Connections to Advanced Topics

The skills you build solving line-parabola systems form the foundation for more advanced mathematics. Understanding how these ideas connect to future courses will deepen your appreciation of the concepts and even help you on harder PSAT problems.

How PSAT skills connect to advanced mathematics

PSAT Concept	Advanced Extension
Solving y = ax² + bx + c and y = mx + d	In Pre-Calculus, you'll solve systems with more complex curves: circles, ellipses, and rational functions.
Using the discriminant to count solutions	In Calculus, intersection analysis extends to finding tangent lines to curves at specific points using derivatives.
Substitution and elimination	Linear algebra (in college) generalizes these methods to systems of many equations using matrices.
Two-variable systems with 0, 1, or 2 solutions	In higher math, some systems can have infinitely many solutions (e.g., a line embedded in a surface).

On the PSAT itself, the hardest versions of these problems may give you systems where both equations are quadratic, or where you need to determine the value of a parameter (like k) that makes the system have exactly one solution. These problems test the same core ideas — substitution and the discriminant — just at a higher level of abstraction. If you master the fundamentals in this lesson, you'll be ready for those challenges.

SECTION 9

Practice Problems

Try these five problems in order. They increase in difficulty, mirroring what you'd see across Module 1 and Module 2 of the PSAT Math section. Show your work, and check your reasoning against the detailed answers provided.

PROBLEM 1 — CONCEPTUAL

The system y = x² + 2 and y = 5 is graphed in the xy-plane. How many solutions does this system have? A) 0 B) 1 C) 2 D) 3

PROBLEM 2 — BASIC CALCULATION

What are the solutions to the system y = x² and y = 4x − 3? A) (1, 1) and (3, 9) B) (1, 1) and (−3, 9) C) (3, 9) only D) (−1, 1) and (3, 9)

PROBLEM 3 — INTERMEDIATE

The system y = x² − 4 and y = x − 2 has two solutions. What is the sum of the y-coordinates of these solutions?
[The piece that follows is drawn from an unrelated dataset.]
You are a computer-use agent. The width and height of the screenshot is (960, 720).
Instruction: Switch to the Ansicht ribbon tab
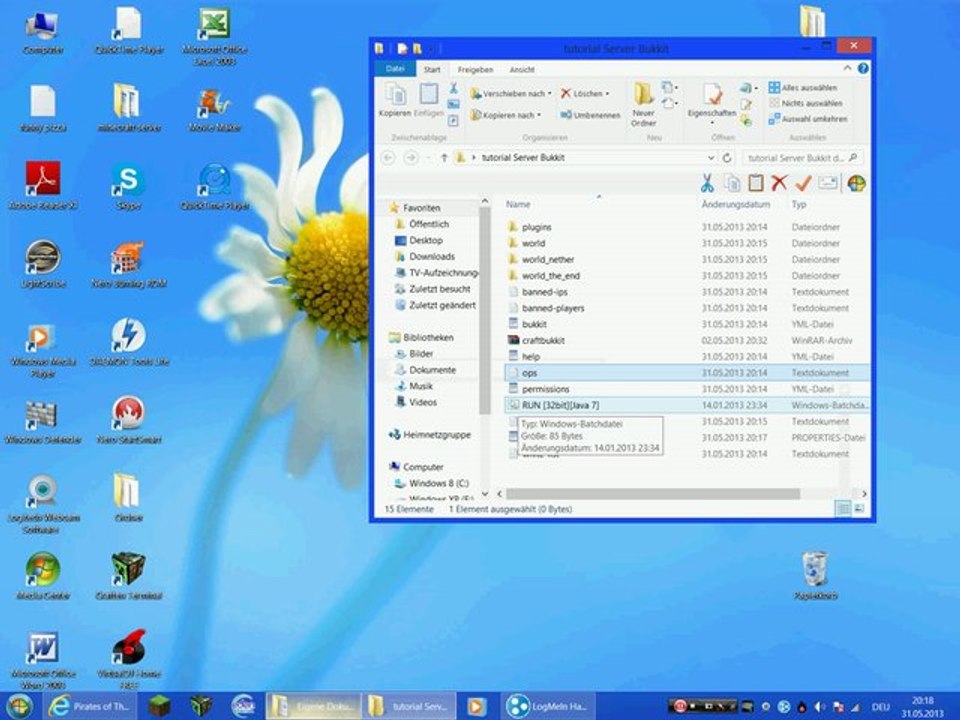(521, 70)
A) −5 B) −3 C) −1 D) 1

PROBLEM 4 — APPLIED

A ball is launched from the ground, and its height in feet after t seconds is modeled by h = −16t² + 48t. A platform rises from ground level at a constant rate, with its height modeled by h = 12t. At what time(s) does the ball reach the same height as the platform? A) t = 0 only B) t = 2.25 only C) t = 0 and t = 2.25 D) t = 0 and t = 3

PROBLEM 5 — CRITICAL THINKING

In the xy-plane, the graphs of y = x² + 2x + k and y = 3x + 2 are tangent to each other (they touch at exactly one point). What is the value of k? A) 7/4 B) 9/4 C) 11/4 D) 13/4

📝 Note on Problem 3

The system for Problem 3 is: y = x² − 4 and y = x − 2. Setting equal: x² − 4 = x − 2 → x² − x − 2 = 0 → (x − 2)(x + 1) = 0 → x = 2 or x = −1. Using y = x − 2: when x = 2, y = 0; when x = −1, y = −3. The sum of y-coordinates is 0 + (−3) = −3.

SUMMARY

Lesson Summary

A nonlinear system pairs at least one curved equation (typically a quadratic) with another equation. To solve, use substitution (set both sides equal when both equations are solved for y, or isolate a variable from the linear equation and plug it into the nonlinear one) or elimination (subtract equations to cancel matching terms). Both methods reduce the system to a single-variable equation — usually a quadratic — that you solve by factoring or the quadratic formula.

The discriminant (b² − 4ac) is your shortcut for counting solutions: positive means two solutions, zero means one solution (tangent), and negative means no real solutions. Always remember to find both coordinates of each solution by back-substituting into the simpler equation. On the PSAT, watch for problems that ask for the number of solutions, specific coordinates, or a parameter value that produces a tangent condition.